Kendi kendini tekzipte ve “çarkçılıkta” genel başkanın aratmayan İnce’nin yerli otomobil konusundaki tornistanı ise tam seyirlikti. (“Trajik” dememek için “seyirlik” diyorum.)

Önce, yerli otomobil projesinin “gereksiz” olduğunu, iktidara gelirlerse bu projeyi iptal edeceklerini söyledi... Çünkü BMW daha iyilerini üretiyormuş; fabrikayı gezmiş, kendi gözleriyle görmüş, hayran kalmış.

Sonra da, “Ben yerli otomobile karşı değilim ki... Benzinli otomobile karşıyım” demeye başladı.

Üreteceksek, elektriklisini üretmeliymişiz...

Peki, TOGG ne üretiyor?

İnce’nin bunlardan haberi var mı?

Elbette yok.

Büyük bir “pişkinlikle”, gözümüzün içine baka baka kıvırıyor...

Şimdi, kendi kendini tekzipte aşılamaz bir rekorun sahibi olan Muharrem İnce’ye asla cevaplayamayacağı üç soru soracağım.

Bakalım eski fırıldaklar bu soruları da uyutup, mavra yapma haklarını yine “Erdoğan’a hakaret” yönünde mi kullanacaklar?

BİR- Yalova’da dershanecilik yaparken, çalıştırdığınız öğretmenlerin sigorta primlerinden “kesinti” yaptınız mı ve vergi kaçırdınız mı?

İKİ- Erdoğan’la birlikte Pensilvanya’yı ziyarete gittiğini iddia ettiğiniz ismi mahfuz “arkadaş”ın ismini daha ne kadar “mahfuz” tutacaksınız?

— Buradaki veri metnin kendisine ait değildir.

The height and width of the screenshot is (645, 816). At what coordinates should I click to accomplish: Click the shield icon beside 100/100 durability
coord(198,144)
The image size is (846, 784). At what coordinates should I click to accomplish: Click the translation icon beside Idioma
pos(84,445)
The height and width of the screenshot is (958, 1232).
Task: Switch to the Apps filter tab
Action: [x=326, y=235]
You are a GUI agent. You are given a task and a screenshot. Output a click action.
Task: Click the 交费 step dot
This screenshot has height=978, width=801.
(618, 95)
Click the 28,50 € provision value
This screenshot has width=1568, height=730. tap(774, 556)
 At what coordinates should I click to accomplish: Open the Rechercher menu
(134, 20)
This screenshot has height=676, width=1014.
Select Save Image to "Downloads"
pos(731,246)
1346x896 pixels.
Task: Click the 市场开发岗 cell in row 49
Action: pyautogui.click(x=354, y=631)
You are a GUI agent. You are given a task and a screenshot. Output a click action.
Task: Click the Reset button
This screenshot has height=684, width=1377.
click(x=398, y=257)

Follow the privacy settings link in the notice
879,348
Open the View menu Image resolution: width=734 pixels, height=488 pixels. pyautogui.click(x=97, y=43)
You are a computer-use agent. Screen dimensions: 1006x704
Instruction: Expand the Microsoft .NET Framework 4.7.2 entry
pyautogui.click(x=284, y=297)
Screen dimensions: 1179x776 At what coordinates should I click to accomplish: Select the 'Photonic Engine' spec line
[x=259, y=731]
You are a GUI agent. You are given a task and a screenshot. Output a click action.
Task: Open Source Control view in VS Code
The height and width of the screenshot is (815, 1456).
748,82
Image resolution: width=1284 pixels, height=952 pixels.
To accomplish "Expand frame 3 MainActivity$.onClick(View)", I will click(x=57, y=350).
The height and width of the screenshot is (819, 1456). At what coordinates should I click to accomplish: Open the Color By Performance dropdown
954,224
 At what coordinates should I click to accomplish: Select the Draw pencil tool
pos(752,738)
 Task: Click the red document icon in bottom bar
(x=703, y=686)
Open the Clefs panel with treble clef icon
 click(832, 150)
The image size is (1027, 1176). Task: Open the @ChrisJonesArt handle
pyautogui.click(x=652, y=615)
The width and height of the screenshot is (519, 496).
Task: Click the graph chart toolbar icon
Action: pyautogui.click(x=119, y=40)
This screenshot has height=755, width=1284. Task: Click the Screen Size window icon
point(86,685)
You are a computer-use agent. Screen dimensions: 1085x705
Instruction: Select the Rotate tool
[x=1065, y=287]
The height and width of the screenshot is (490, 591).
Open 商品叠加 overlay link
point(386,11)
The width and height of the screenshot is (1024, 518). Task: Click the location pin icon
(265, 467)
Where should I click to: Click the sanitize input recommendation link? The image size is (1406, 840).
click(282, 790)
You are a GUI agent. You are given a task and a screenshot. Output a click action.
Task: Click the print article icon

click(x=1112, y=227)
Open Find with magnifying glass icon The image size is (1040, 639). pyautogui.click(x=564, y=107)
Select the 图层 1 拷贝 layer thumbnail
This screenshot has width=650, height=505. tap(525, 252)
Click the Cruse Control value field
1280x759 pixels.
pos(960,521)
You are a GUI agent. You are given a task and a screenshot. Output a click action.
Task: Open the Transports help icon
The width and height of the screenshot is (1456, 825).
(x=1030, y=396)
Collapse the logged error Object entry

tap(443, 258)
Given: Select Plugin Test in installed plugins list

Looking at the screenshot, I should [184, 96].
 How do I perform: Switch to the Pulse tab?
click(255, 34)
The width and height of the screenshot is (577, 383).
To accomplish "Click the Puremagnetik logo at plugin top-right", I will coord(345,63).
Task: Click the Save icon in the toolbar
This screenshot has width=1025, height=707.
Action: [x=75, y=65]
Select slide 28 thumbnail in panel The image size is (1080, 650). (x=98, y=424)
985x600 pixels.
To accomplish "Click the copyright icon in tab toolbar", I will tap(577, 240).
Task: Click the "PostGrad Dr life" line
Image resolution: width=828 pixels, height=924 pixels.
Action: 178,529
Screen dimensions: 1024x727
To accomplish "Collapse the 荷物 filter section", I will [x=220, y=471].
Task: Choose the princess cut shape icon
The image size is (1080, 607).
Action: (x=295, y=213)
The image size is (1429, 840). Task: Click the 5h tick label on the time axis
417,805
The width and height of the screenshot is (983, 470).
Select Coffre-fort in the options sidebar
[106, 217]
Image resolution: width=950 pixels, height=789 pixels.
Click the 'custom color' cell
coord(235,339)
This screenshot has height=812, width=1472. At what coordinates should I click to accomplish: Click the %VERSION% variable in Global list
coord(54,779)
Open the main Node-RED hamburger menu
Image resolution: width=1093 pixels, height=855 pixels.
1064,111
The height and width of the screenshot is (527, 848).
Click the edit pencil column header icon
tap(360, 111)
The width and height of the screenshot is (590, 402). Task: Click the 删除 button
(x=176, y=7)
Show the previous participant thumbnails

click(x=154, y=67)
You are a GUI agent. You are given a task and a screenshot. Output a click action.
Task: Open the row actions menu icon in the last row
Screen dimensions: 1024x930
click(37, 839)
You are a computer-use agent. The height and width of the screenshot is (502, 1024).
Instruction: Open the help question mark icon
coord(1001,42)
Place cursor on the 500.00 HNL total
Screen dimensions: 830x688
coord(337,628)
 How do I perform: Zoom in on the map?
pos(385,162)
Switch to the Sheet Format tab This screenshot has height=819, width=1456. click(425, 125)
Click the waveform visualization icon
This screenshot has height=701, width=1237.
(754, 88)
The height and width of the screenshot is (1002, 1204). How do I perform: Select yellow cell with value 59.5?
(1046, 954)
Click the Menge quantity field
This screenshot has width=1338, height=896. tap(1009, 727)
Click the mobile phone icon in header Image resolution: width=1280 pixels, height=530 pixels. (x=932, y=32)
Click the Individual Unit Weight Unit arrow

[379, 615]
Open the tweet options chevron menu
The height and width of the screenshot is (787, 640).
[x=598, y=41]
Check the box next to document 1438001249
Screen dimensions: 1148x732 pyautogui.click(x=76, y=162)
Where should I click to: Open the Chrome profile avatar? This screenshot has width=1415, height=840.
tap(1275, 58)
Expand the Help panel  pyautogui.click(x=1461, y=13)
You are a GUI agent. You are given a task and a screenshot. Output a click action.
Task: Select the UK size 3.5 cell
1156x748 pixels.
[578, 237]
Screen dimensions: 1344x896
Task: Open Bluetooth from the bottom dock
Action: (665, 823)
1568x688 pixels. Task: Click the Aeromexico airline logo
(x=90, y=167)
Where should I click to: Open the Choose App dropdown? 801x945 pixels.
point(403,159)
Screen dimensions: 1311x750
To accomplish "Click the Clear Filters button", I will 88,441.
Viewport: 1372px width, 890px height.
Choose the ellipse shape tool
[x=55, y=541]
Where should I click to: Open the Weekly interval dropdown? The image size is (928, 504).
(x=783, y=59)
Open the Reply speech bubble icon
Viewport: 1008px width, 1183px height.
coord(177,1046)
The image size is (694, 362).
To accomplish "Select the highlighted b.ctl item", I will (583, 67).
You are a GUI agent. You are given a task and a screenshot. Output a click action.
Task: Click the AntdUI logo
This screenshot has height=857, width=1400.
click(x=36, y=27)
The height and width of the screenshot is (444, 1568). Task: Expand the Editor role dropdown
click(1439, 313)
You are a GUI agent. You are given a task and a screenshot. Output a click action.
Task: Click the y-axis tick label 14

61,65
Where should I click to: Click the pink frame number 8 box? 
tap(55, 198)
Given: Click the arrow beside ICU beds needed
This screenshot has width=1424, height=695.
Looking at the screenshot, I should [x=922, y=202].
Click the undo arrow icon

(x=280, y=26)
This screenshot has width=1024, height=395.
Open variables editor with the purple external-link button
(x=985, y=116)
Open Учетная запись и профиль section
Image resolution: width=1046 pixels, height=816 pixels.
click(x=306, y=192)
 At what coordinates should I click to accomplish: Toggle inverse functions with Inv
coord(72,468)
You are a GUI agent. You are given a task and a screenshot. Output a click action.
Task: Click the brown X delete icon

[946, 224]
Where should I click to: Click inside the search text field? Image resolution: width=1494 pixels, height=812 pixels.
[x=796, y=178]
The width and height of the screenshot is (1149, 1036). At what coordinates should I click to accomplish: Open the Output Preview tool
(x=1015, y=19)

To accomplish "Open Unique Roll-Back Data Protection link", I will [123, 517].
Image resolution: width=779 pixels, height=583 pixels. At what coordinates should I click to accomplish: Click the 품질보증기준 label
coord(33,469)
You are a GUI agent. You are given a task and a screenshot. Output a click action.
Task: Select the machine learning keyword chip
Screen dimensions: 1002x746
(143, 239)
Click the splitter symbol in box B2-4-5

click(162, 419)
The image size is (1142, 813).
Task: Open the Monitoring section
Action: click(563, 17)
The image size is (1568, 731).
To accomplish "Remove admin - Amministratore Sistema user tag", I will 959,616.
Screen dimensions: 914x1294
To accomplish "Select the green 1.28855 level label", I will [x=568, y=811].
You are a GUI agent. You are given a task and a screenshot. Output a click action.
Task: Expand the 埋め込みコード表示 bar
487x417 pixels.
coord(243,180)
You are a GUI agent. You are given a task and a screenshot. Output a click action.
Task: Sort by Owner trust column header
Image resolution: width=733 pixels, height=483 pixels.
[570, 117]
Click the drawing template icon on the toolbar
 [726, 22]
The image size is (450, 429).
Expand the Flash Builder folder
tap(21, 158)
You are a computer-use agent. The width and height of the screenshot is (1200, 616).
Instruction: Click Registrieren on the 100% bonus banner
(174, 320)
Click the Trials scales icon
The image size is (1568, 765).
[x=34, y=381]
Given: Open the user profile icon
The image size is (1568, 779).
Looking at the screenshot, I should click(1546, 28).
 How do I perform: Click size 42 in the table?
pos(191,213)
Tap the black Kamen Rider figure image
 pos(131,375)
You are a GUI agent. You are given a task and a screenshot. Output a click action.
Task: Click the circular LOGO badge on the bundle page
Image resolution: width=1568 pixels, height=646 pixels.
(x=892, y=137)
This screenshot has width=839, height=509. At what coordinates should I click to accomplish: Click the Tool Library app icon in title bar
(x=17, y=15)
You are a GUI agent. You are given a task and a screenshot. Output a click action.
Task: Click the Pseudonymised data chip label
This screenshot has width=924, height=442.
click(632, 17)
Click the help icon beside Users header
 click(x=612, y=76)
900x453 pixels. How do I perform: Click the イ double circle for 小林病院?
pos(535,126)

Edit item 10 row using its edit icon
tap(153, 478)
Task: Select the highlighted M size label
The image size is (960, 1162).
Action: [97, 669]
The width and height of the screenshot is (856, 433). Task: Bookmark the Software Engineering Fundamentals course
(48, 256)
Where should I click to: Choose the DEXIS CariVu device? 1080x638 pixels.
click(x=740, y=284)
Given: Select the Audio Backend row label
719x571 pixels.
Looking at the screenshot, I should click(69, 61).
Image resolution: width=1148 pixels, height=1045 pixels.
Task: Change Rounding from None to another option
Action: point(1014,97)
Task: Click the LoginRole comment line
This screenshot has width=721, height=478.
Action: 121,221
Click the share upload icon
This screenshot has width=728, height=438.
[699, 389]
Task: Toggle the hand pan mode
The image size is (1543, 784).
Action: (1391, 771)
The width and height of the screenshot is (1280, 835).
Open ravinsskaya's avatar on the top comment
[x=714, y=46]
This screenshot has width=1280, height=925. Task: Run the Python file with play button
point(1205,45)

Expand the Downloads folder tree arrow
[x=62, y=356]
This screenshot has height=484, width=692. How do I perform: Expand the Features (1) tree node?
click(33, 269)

Neden iddianızı kanıtlamıyorsunuz?

ÜÇ- Kendisine cinsel tacizde bulunduğunuzu iddia eden hanımefendiye susması karşılığında ne kadar para teklif ettiniz?

Dördüncü, beşinci, altıncı sorular da var ama bu kadarı kifayet eder diye düşünüyorum.